Mayor Rob Ford has given the police service a budget break he has not given the TTC, fire department, or any other city department or agency.
For 2012, Ford and city manager Joe Pennachetti have demanded a 10 per cent budget cut from every city entity’s 2011 budget. But Ford endorsed Police Chief Bill Blair’s request for a 0.6 per cent increase over the 2011 police budget ‘ $936 million, up from $930 million.
No other city entity has been permitted to begin its budget exercise at such a favourable starting point.
The police service, long a political third rail, is far from the only entity facing rising costs.
The TTC, for example, identified $39 million in new expenses for 2012, thanks to increases in salaries, energy costs and vehicle maintenance costs. Yet it was forced to come up with a 2012 budget that assumed the city would slash its annual subsidy by 10 per cent, or $46 million.
That budget included a major reduction in bus service and a cut of 1,000 employees.
The TTC chair, Ford ally Councillor Karen Stintz, would not answer directly Thursday when asked if the city should have granted the TTC the same latitude.

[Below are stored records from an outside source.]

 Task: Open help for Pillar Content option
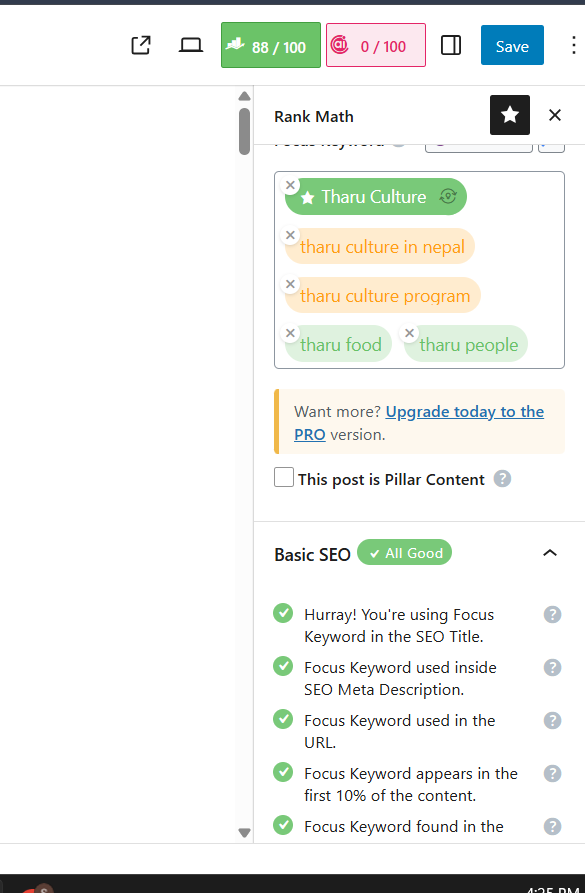(502, 479)
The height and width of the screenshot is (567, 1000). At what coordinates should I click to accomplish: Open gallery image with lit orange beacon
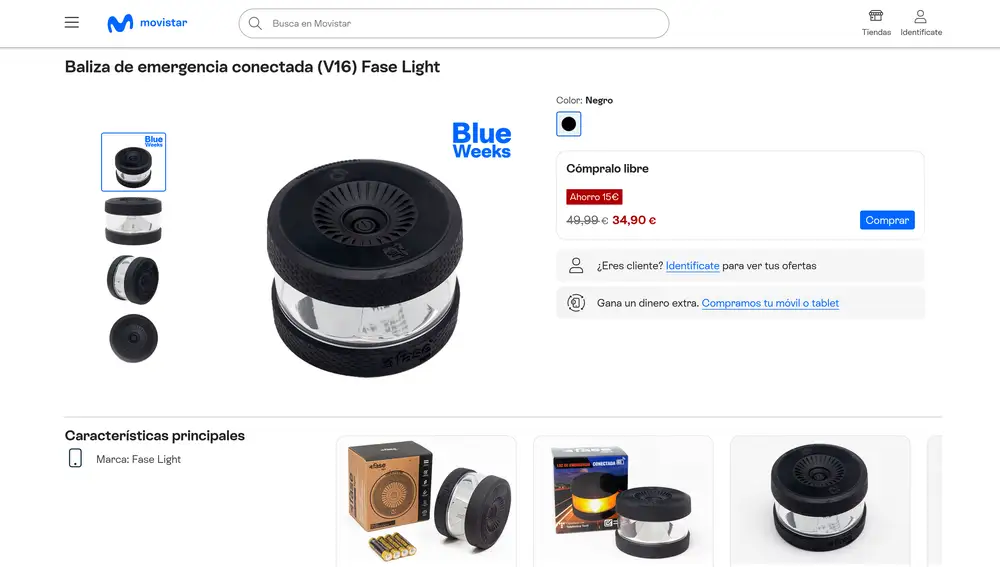click(623, 501)
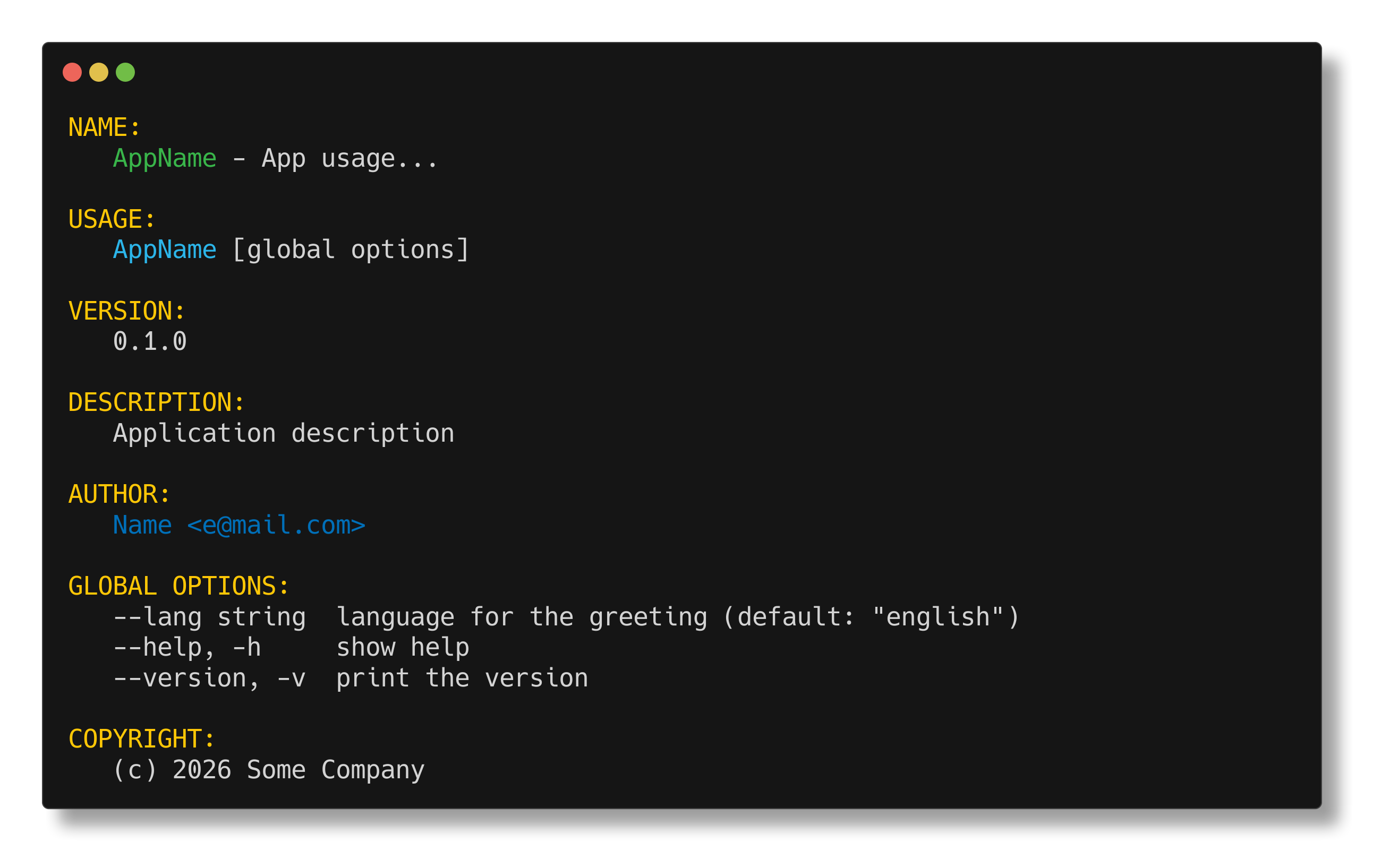Click the 2026 Some Company text
1381x868 pixels.
298,770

“We were all given a direction by the mayor’s office, and we were advised that our subsidy was going to be cut by 10 per cent. And we had to figure out our budget within that constraint,” Stintz said. “The difference is, we’re an agency that can charge a user fee. Obviously we wouldn’t have made up the entire (lost) subsidy with higher fares, but we are in a different situation than the police.”